Exercise brief = Every entry that follows needs to be repeated exactly.
-.-.-
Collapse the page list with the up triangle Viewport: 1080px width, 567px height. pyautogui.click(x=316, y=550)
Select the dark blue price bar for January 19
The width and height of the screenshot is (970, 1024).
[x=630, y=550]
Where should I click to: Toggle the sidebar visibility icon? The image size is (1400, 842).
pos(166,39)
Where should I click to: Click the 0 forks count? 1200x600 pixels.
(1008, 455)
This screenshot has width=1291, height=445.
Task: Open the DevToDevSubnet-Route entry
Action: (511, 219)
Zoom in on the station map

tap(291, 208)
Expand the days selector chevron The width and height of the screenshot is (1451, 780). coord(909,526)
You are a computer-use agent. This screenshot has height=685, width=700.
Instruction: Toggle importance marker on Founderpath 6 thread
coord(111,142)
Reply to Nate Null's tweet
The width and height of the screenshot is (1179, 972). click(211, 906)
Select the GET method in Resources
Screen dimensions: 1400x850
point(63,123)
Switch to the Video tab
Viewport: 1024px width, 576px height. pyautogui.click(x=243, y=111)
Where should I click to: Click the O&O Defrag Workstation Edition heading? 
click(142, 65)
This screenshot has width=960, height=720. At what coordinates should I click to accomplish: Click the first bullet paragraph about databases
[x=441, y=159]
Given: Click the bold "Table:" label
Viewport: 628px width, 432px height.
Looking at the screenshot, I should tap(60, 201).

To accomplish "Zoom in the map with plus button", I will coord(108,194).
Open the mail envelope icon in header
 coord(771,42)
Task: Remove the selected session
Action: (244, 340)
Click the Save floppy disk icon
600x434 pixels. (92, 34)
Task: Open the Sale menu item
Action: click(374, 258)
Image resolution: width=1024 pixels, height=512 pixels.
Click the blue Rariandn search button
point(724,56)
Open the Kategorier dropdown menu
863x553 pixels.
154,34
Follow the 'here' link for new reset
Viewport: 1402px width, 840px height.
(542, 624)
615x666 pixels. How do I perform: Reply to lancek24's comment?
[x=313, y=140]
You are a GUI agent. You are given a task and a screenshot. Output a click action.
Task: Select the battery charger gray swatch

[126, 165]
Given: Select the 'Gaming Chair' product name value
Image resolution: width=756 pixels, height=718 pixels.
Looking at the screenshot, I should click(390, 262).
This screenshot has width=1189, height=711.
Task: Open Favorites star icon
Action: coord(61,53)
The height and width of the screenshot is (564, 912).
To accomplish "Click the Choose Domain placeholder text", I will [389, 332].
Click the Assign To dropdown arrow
-.-.-
Result of the task =
Collapse the page list with the up triangle Viewport: 1080px width, 567px height. pyautogui.click(x=316, y=550)
Select the dark blue price bar for January 19
The width and height of the screenshot is (970, 1024).
[x=630, y=550]
Where should I click to: Toggle the sidebar visibility icon? The image size is (1400, 842).
pos(166,39)
Where should I click to: Click the 0 forks count? 1200x600 pixels.
(1008, 455)
This screenshot has width=1291, height=445.
Task: Open the DevToDevSubnet-Route entry
Action: (511, 219)
Zoom in on the station map

tap(291, 208)
Expand the days selector chevron The width and height of the screenshot is (1451, 780). coord(909,526)
You are a computer-use agent. This screenshot has height=685, width=700.
Instruction: Toggle importance marker on Founderpath 6 thread
coord(111,142)
Reply to Nate Null's tweet
The width and height of the screenshot is (1179, 972). click(211, 906)
Select the GET method in Resources
Screen dimensions: 1400x850
point(63,123)
Switch to the Video tab
Viewport: 1024px width, 576px height. pyautogui.click(x=243, y=111)
Where should I click to: Click the O&O Defrag Workstation Edition heading? 
click(142, 65)
This screenshot has width=960, height=720. At what coordinates should I click to accomplish: Click the first bullet paragraph about databases
[x=441, y=159]
Given: Click the bold "Table:" label
Viewport: 628px width, 432px height.
Looking at the screenshot, I should tap(60, 201).

To accomplish "Zoom in the map with plus button", I will coord(108,194).
Open the mail envelope icon in header
 coord(771,42)
Task: Remove the selected session
Action: (244, 340)
Click the Save floppy disk icon
600x434 pixels. (92, 34)
Task: Open the Sale menu item
Action: click(374, 258)
Image resolution: width=1024 pixels, height=512 pixels.
Click the blue Rariandn search button
point(724,56)
Open the Kategorier dropdown menu
863x553 pixels.
154,34
Follow the 'here' link for new reset
Viewport: 1402px width, 840px height.
(542, 624)
615x666 pixels. How do I perform: Reply to lancek24's comment?
[x=313, y=140]
You are a GUI agent. You are given a task and a screenshot. Output a click action.
Task: Select the battery charger gray swatch

[126, 165]
Given: Select the 'Gaming Chair' product name value
Image resolution: width=756 pixels, height=718 pixels.
Looking at the screenshot, I should click(390, 262).
This screenshot has width=1189, height=711.
Task: Open Favorites star icon
Action: coord(61,53)
The height and width of the screenshot is (564, 912).
To accomplish "Click the Choose Domain placeholder text", I will [389, 332].
Click the Assign To dropdown arrow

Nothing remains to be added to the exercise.